Two Pairs Nucleotides: ['AA', 'AU', 'AG', 'AC']

Three Pairs Nucleotides: ['AAA', 'AAU', 'AAG', 'AAC']

Four Pairs Nucleotides: ['AAAA', 'AAAU', 'AAAG', 'AAAC']



## Extracting Kmer counts

In [9]:
def build_kmers(sequence, ksize):
    kmers = []
    n_kmers = len(sequence) - ksize + 1

    for i in range(n_kmers):
        kmer = sequence[i:i + ksize]
        kmers.append(kmer)

    return np.array(kmers)

def kmerCounts(sequence, kmers, kmer_length=2):
    
    kmer_count = Counter(build_kmers(sequence, kmer_length))

    for pair in kmers:
        kmer_count[pair] = kmer_count[pair]
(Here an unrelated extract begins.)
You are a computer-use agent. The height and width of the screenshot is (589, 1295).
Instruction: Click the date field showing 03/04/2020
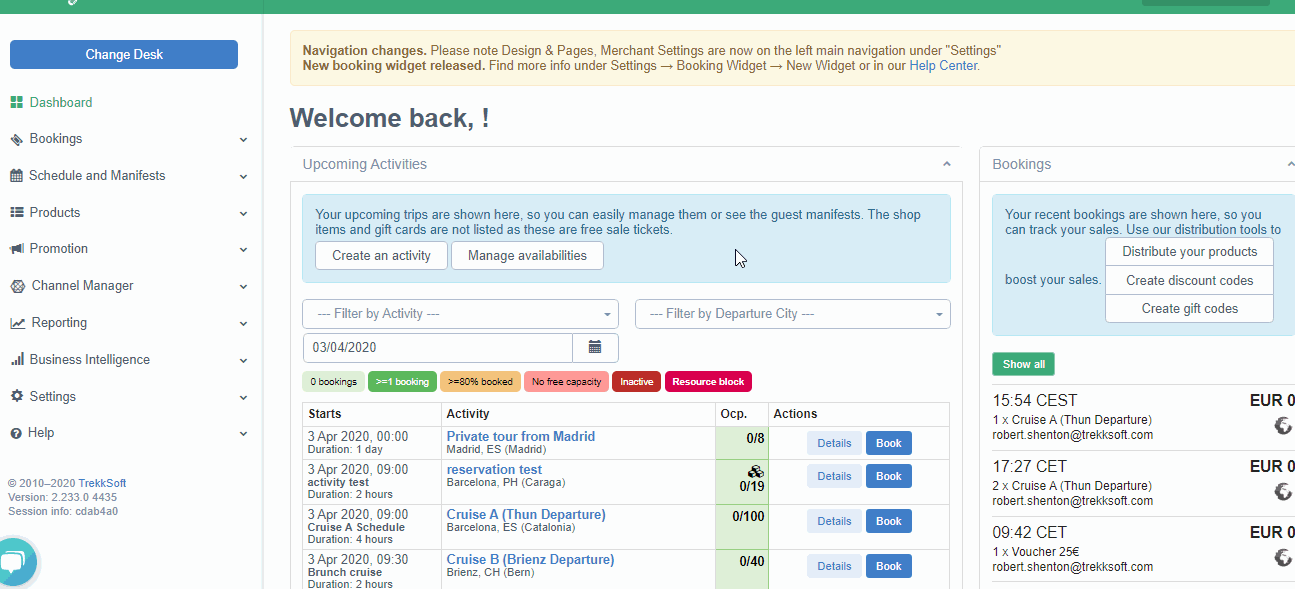(437, 348)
    # Sorting the order of keys
    kmer_count = dict(sorted(kmer_count.items(), 
                             key=lambda item: item[0]))    
    
    return kmer_count

def df_kmers(sequence, kmers, kmer_length=2):
    
    kmer_counts = list()

    for seq in sequence:
        kmer_count = kmerCounts(seq, kmers, kmer_length)
        kmer_counts.append(list(kmer_count.values()))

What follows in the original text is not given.